MIKEL INSAUSTI
CINE

«Shichinin no samurai»

En el repaso a los clásicos universales del cine el primer título japonés en aparecer debe ser sin duda “Shichinin no samurai” (1954), porque al día de hoy sigue siendo la película nipona más popular y reconocida en Occidente de toda la historia. Hecha por el que en mi opinión ha sido el maestro más grande, aunque haya un sector de la crítica que anteponga a Yasujirô Ozu en detrimento de Akira Kurosawa. En cualquier caso, ambos forman junto a Kenji Mizoguchi el gran triunvirato del cine hecho en su país. Kurosawa ya había ganado en la Mostra de Venecia el León de Oro con “Rashômon” (1951), creación que había revolucionado la narrativa cinematográfica, cuando vuelve a concursar con “Los siete samuráis” (1954) obteniendo en esta ocasión el León de Plata a la Mejor Dirección, en competencia directa con Federico Fellini y “La Strada” (1954), con Elia Kazan y “La Ley del silencio” (1954), y con su compatriota Kenji Mizoguchi y “El intendente Sansho” (1954). La película trascendió el género nacional del chambara, conociendo el remake de Hollywood en clave de western con “Los siete magníficos” (1960) de John Sturges. Pero su influencia en el cine occidental iba a ser tal que Sam Peckinpah, Sergio Leone, Martin Ritt, George Lucas, Martin Scorsese o Steven Spielberg se basarían en su obra parcial o totalmente.

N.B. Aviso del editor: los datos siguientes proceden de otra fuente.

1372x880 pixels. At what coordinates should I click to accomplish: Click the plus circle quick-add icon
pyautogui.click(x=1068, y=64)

Es cierto que Kurosawa era conocido en la industria japonesa del cine como tenno, término reverencial que se adjudica al emperador. Se podía entender de varias maneras, bien porque procedía de una estirpe de samuráis y militares y a la hora de dirigir una producción bélica e histórica imponía respeto, o bien porque su perfeccionismo le llevaba al máximo nivel de exigencia con sus colaboradores. Su temperamento era asimismo el de un guerrero, debido a que desde niño le habían educado para soportar el sufrimiento. A indicación de su padre y de su hermano mayor, con tan solo 13 años hubo de contemplar las consecuencias dantescas del gran terremoto de Kantô en 1923, con los cadáveres diseminados por lo que quedaba de las calles de Tokyo.

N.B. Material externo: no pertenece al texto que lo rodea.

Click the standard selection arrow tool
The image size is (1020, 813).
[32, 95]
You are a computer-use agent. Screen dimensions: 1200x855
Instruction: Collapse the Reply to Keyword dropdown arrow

Pero por muy nipón que fuera nuestro pequeño Akira, al hacerse mayor adquirió una enorme cultura literaria que le llevó a ser considerado por sus compatriotas como occidentalizado. En concreto la idea argumental para “Los siete samuráis”, aunque estuviera exactamente ambientada en el Japón feudal del siglo XVI, la tomó de la tragedia griega de Esquilo “Los siete contra Tebas”. Esa querencia por el arte foráneo le generó muchos problemas con la productora Toho, que prefería apoyar productos nacionales como “Godzilla” (1954). Y eso que para plantear el proyecto el cineasta tuvo que esperar hasta el fin de la ocupación en 1952, cuando se levantó la prohibición estadounidense de tratar temas patrióticos como el del Código del Bushido.

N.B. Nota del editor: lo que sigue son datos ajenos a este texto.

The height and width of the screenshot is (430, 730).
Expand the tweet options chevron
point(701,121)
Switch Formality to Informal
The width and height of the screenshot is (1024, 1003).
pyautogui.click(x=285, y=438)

La filmación de la película supuso una guerra constante con la Toho, porque se alargó casi durante un año. En realidad fueron 148 días de rodaje, con interrupciones y parones en los que Kurosawa se iba a pescar para no perder la concentración. Las condiciones meteorológicas fueron infernales, con diluvios que convirtieron los escenarios en exteriores en un barrizal, excepto en la famosa batalla final en la que el maestro supo sacar provecho de la lluvia. La Toho no solo no pudo imponer el trabajo en estudio, sino que hubo de ceder ante el deseo del director de rodar con varias cámaras simultáneas para obtener planos más largos desde varios puntos de vista y evitar los cortes. En el interminable proceso previo de escritura del guión Kurosawa, Hashimoto y Oguni ya habían enfermado. Todo estaba muy documentado, menos el personaje de Toshiro Mifune, incorporado a última hora como elemento dinamizador, y el actor tuvo que inspirarse en un león salvaje.